Most dance dramas depict scenes from the Phra Lak Phra Ram (ພຣະລັກພຣະຣາມ ), or the Lao Ramayana and the Sadok (ຊາດົກ ), or Jataka. Other scenes come from legends, historical epics such as Sin Xay , stories from local or Hindu mythology, or adaptations of stories from surrounding nations. Lao classical dance has two main forms, khone and lakhone. Each is accompanied by Lao classical music.

Khon (ໂຂນ ) is the most stylised of the Lao dance-dramas, with troupes of male and female dancers in elaborate costumes and masks performing very graceful movements demonstrating their great flexibility, and very common dance-drama form for the Phra Lak Phra Ram. Each dancer plays a character in the drama, although most of the narration comes from a singing chorus to the side. Lakhone (ລະຄອນ ) dances are usually only performed by females, but male lakhone dancers are not unknown. Instead of each dancer portraying an individual character, such as the Khon dance-dramas, the dancers mimic the scene and events together. There is more variety of dance-dramas performed in the Lakhon tradition.

Although lacking in dance, nang taloung or shadow puppets (ໜັງຕະລຸງ ) are an important part of Lao theatrical traditions. An adaptation of the traditional Malay wayang shadow puppets, but there are numerous puppeteers instead of one puppet master. Shadow puppet plays are based on similar themes and stories as the other classical dramas, but can be accompanied by either classical music or morlam instrumentation.

Lam lao

Lam Lao (ລຳລາວ) or morlam (ໝໍລຳ ) is the general descriptor for Lao folk music, which at its most basic level consists of the singer/story-teller and the khene (ແຄນ ). In Isan, both terms are interchangeable, but in Laos, morlam only refers to the singer. Troupes travel around like minstrels performing at various locales. There are many regional styles, depending on the local tone contours and preferred instrumentation and melodies.

The music that accompanies a lam lao performance may also include various types of percussion, fiddles, lutes, xylophones, or oboes as well as some that are more characteristic of classical ensembles. Lyrics are drawn from old poetry, classical stories, or improvised according to the complicated tonal rhyming patterns of the verse and can range from topics as serious as religious sermons and Jataka tales to sometimes bawdy verses about love and sex.

Although the performances themselves are not necessarily theatrical, the closest being the exchanges of witty repartées in alternating verses or songs between a male and a female morlam who pretend to fall in love before departing or friends who try to outwit each other. The songs are interspersed with dance numbers, comedic routines, ham acting, and teasing between the performers and the audience.

Folk dance
 
Lao folk dances (ຟ້ອນລຳພື້ນເມືອງ ) are numerous and varied, much like lam lao. In fact, most lam also have an associated folk dance. And Other popular dances include the southern lam Tang Vai (ລຳຕັງຫວາຽ ) and Lam Saravane (ລຳສາຣະວັນ ).

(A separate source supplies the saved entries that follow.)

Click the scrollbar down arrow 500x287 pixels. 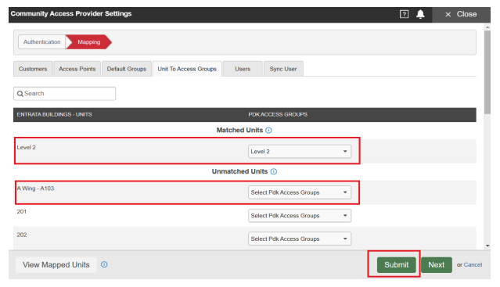tap(487, 246)
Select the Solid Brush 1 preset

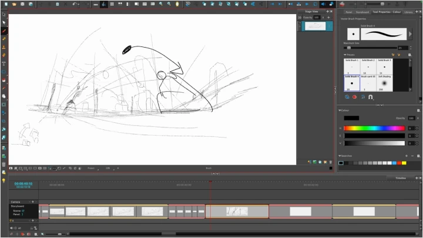351,66
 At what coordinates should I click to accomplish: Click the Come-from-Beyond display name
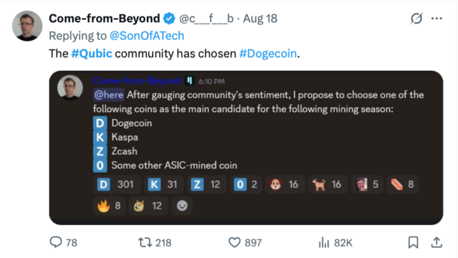click(x=104, y=19)
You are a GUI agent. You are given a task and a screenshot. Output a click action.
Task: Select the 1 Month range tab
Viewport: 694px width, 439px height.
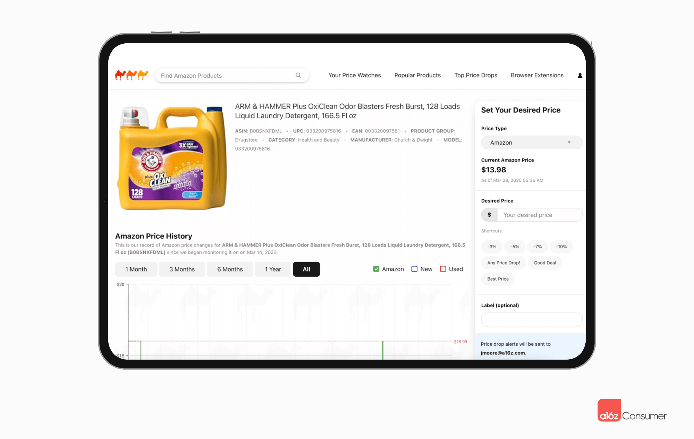click(x=136, y=269)
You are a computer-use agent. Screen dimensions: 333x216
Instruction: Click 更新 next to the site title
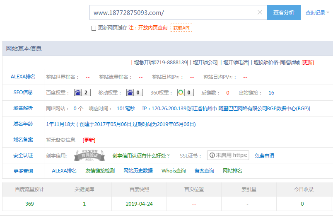coord(308,63)
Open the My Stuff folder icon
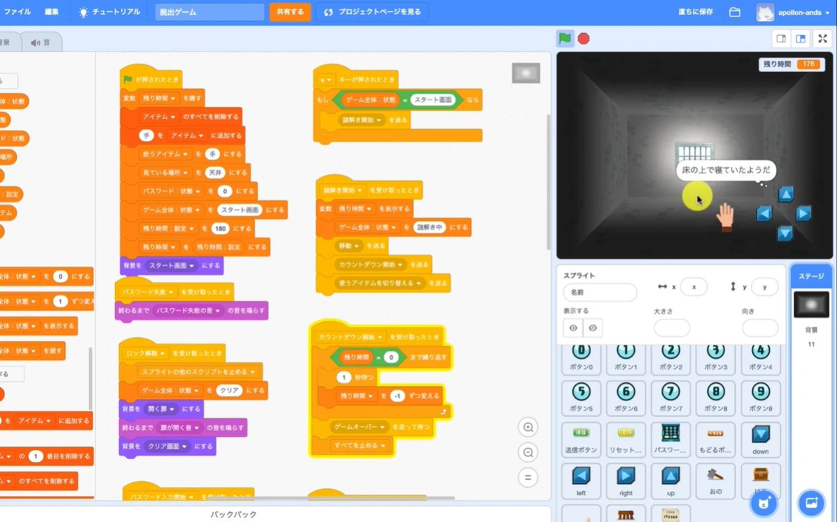The height and width of the screenshot is (522, 837). [x=735, y=12]
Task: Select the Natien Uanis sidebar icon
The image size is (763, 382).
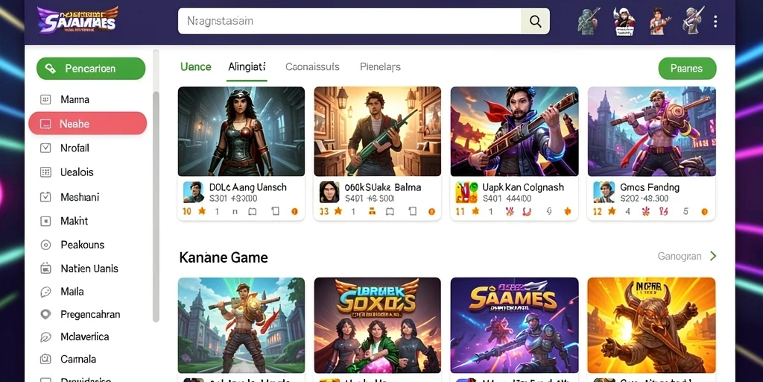Action: point(45,269)
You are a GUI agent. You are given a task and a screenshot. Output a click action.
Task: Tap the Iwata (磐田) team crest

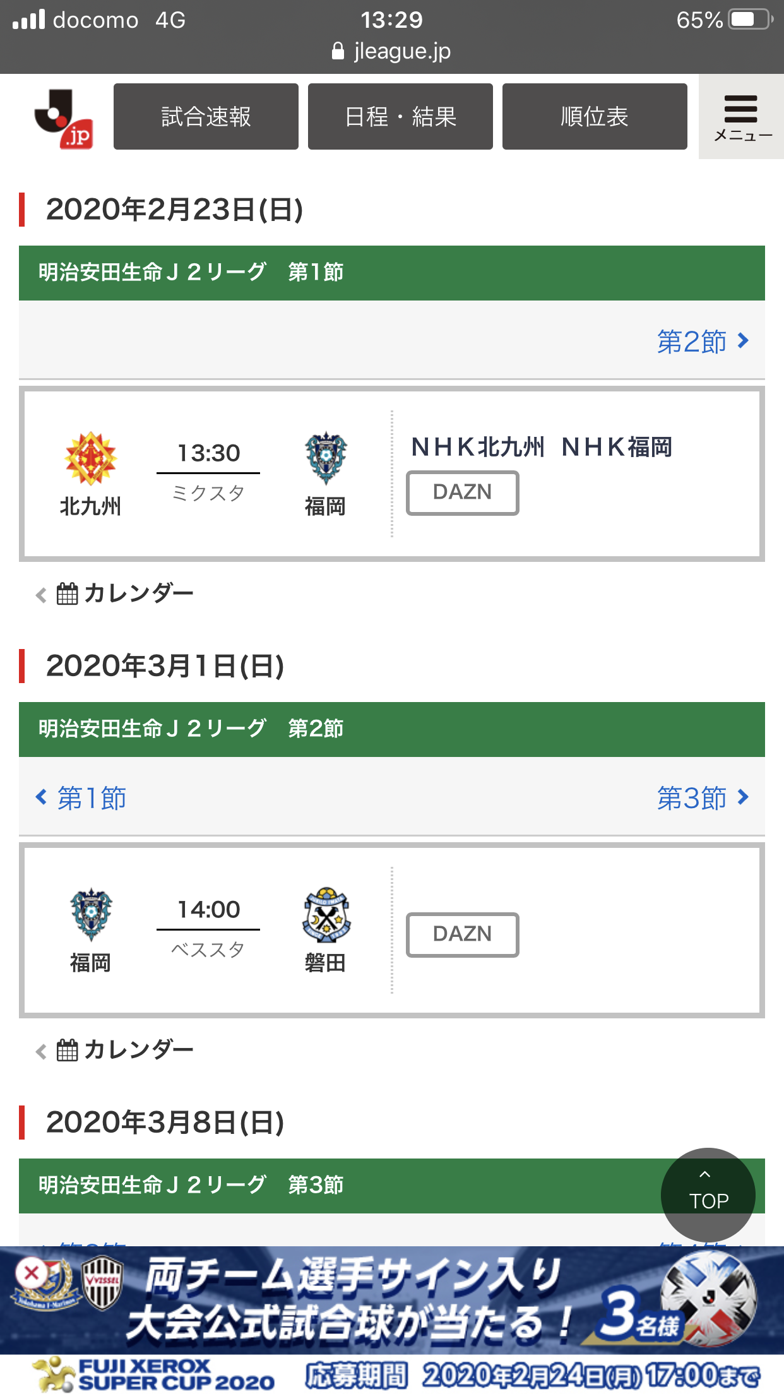tap(325, 915)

The most popular folk dance, however, is the lam vong (ລຳວົງ ). It is the national dance of Laos, and versions of it exist throughout the Lao-speaking region and even Cambodia, where it is known as ramvong. A slow and graceful couples dance, the men form an inner circle and the women an outer circle, with couples dancing around each other while moving in their respective circles.  It is a common feature of weddings, celebrations, and other social events.

Lam luang (likay lao)
A truly theatrical derivative of morlam, it is believed to have developed when the morlam began to dress up and act out various characters from the sung repertoire of oral traditions, myths and legends.it is better known as Lam Luang (ລຳເຣື່ອງ ) or sung story. Stories range from traditional to lewd, serious to bawdy, and are drawn from a diverse range of sources, such as the traditional stories and Jataka tales to even development projects and community concerns. Music can be classical, morlam, or even modern, and costumes also run the gamut depending on the needs of the story.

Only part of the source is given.